(begin)
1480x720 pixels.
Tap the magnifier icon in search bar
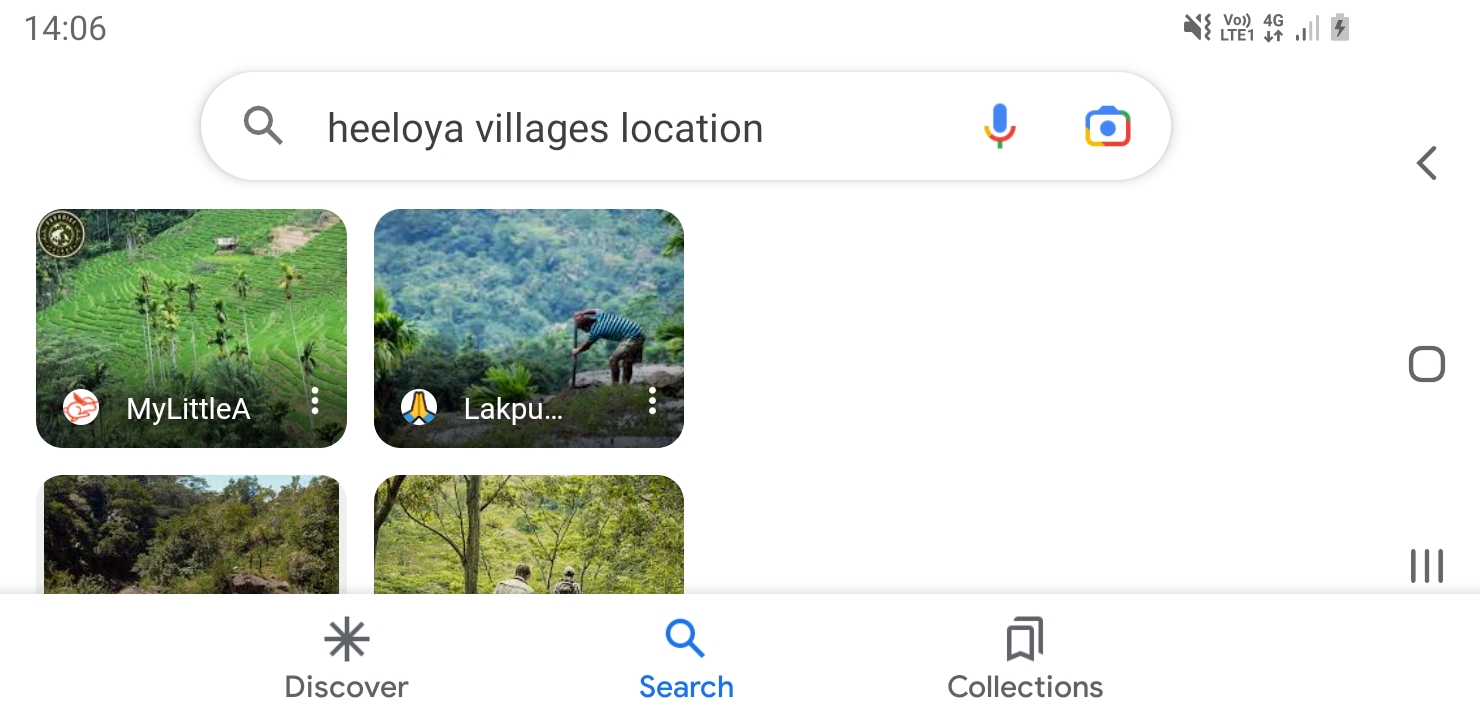263,127
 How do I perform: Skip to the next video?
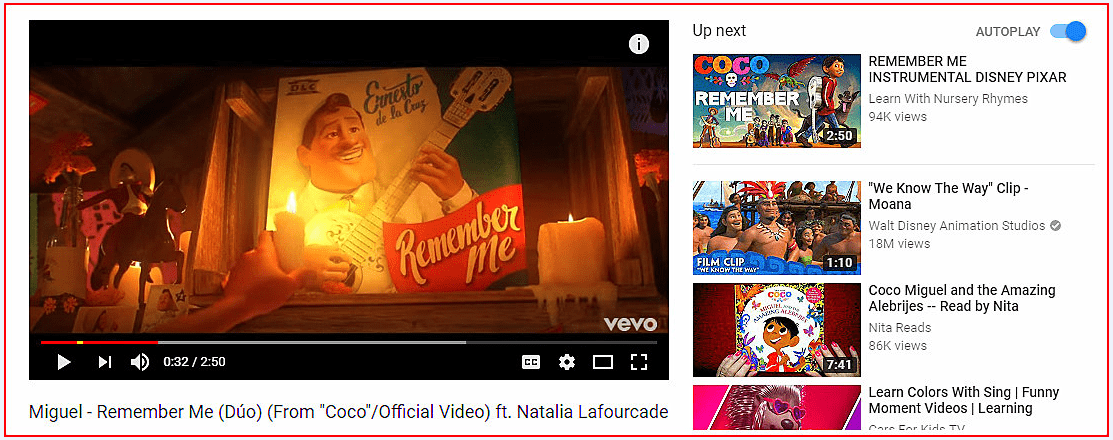(105, 362)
(end)
[WORK INSTRUCTIONS]
Can you write out every line of the records again, requests included, with each coordinate in the answers decreased by 34? Leave out the pictures.

[EXERCISE RESPONSE]
1480x720 pixels.
Tap the magnifier icon in search bar
229,93
 How do I perform: Skip to the next video?
(71, 328)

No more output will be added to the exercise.